▶ _Exercise description_
Scan the records for the string "Switch". State how many lines contain it and add nothing.

Data items
[Start of section]

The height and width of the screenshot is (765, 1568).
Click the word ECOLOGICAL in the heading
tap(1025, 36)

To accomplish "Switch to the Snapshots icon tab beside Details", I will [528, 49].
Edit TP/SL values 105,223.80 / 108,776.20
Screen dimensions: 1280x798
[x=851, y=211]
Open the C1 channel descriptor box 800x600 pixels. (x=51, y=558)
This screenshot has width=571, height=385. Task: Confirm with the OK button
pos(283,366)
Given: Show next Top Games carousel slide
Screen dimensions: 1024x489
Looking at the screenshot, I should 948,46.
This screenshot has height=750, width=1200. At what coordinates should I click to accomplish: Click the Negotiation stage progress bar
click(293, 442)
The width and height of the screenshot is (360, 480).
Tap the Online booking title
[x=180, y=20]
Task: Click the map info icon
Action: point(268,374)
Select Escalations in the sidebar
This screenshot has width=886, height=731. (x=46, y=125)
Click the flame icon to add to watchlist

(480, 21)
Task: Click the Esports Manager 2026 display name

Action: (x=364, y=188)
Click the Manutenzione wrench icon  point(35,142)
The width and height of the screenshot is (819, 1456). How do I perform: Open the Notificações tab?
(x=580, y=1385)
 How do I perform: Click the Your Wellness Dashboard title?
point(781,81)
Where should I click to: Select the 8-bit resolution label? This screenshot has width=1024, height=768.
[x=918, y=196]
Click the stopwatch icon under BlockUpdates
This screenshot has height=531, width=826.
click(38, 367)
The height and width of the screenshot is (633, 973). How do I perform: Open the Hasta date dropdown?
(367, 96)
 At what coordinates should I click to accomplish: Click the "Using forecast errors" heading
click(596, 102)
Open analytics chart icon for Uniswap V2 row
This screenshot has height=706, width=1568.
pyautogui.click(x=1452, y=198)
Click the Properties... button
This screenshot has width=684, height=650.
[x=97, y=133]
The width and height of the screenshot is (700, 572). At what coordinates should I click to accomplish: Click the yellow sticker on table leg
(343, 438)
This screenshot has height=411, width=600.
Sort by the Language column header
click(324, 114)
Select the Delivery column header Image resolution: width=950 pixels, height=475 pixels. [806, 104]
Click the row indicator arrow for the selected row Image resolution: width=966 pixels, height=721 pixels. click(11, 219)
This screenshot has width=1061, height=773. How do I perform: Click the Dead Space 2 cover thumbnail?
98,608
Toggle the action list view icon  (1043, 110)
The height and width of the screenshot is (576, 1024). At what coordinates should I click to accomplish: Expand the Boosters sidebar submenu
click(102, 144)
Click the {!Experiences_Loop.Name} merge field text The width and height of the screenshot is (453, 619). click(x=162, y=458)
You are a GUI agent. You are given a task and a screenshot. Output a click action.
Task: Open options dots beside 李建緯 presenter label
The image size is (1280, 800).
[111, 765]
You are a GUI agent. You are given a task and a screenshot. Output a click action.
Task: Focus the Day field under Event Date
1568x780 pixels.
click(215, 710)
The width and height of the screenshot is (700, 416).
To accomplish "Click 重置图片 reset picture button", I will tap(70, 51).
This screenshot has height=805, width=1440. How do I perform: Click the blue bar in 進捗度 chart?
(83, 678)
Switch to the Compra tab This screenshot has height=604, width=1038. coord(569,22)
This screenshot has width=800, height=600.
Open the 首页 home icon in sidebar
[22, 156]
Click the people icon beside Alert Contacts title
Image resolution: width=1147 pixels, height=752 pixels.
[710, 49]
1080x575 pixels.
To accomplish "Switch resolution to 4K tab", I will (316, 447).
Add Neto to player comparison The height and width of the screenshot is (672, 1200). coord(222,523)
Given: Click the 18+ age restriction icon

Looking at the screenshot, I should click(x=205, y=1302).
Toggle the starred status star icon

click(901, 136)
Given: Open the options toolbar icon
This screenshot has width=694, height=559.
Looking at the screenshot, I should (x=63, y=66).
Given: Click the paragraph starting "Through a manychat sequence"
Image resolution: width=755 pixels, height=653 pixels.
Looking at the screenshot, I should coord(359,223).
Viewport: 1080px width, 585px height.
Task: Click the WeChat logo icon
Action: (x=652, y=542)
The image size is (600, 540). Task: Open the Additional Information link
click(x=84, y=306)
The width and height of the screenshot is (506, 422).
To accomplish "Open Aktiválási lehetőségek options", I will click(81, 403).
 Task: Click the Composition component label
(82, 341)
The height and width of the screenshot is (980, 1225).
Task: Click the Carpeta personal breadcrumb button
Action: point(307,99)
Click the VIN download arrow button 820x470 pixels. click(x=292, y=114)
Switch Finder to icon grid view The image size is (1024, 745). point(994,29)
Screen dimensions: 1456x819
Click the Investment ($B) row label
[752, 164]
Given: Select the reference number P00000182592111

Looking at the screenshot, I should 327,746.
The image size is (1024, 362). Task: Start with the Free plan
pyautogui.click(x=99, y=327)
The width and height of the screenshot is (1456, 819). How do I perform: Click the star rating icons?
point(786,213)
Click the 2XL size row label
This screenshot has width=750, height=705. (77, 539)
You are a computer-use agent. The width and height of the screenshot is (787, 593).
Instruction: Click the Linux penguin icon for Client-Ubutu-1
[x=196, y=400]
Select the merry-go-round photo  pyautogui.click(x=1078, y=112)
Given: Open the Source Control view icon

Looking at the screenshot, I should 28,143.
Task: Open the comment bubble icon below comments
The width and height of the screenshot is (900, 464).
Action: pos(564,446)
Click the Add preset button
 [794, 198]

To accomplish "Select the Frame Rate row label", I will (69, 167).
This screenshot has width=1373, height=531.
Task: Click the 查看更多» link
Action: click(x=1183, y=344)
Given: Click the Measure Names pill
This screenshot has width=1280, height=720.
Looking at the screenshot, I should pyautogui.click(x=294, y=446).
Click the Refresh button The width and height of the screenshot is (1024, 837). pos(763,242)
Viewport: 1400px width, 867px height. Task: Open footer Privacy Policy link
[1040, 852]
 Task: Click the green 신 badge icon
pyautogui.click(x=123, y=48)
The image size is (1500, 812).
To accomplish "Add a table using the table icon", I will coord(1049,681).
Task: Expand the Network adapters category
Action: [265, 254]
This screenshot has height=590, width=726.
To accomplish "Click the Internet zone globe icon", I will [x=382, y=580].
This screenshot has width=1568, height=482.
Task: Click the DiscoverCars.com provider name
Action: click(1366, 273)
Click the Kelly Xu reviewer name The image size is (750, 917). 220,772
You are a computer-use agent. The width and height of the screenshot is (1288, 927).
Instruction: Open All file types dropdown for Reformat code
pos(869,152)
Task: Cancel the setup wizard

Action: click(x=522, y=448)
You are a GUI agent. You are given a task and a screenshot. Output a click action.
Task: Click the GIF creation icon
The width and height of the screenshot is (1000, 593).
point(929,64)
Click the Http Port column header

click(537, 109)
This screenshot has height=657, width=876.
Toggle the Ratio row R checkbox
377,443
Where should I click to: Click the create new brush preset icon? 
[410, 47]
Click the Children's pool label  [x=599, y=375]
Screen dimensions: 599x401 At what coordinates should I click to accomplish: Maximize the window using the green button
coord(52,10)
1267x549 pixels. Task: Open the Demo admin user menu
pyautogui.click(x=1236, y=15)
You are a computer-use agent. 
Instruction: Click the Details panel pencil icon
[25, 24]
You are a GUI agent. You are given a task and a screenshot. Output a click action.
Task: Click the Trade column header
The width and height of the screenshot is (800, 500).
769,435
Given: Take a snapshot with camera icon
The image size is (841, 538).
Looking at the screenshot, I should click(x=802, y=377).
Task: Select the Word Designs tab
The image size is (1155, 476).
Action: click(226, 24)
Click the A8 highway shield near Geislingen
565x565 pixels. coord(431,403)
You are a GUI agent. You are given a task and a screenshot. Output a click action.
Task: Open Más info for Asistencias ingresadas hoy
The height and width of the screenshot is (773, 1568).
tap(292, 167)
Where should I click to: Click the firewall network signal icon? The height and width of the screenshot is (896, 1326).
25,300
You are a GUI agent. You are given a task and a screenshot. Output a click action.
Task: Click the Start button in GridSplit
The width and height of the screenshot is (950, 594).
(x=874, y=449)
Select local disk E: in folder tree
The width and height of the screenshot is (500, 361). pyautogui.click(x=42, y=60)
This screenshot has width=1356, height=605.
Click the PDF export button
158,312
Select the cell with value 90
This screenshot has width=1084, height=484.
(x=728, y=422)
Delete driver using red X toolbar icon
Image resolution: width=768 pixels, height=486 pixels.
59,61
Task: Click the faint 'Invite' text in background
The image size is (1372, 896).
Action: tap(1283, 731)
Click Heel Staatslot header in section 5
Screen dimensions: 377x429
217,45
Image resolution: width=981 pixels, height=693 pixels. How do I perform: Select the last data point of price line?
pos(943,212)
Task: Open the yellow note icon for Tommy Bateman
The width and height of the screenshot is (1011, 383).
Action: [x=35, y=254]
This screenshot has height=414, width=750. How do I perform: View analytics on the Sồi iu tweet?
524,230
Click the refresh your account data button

[End of section]

▶ _Your response_
4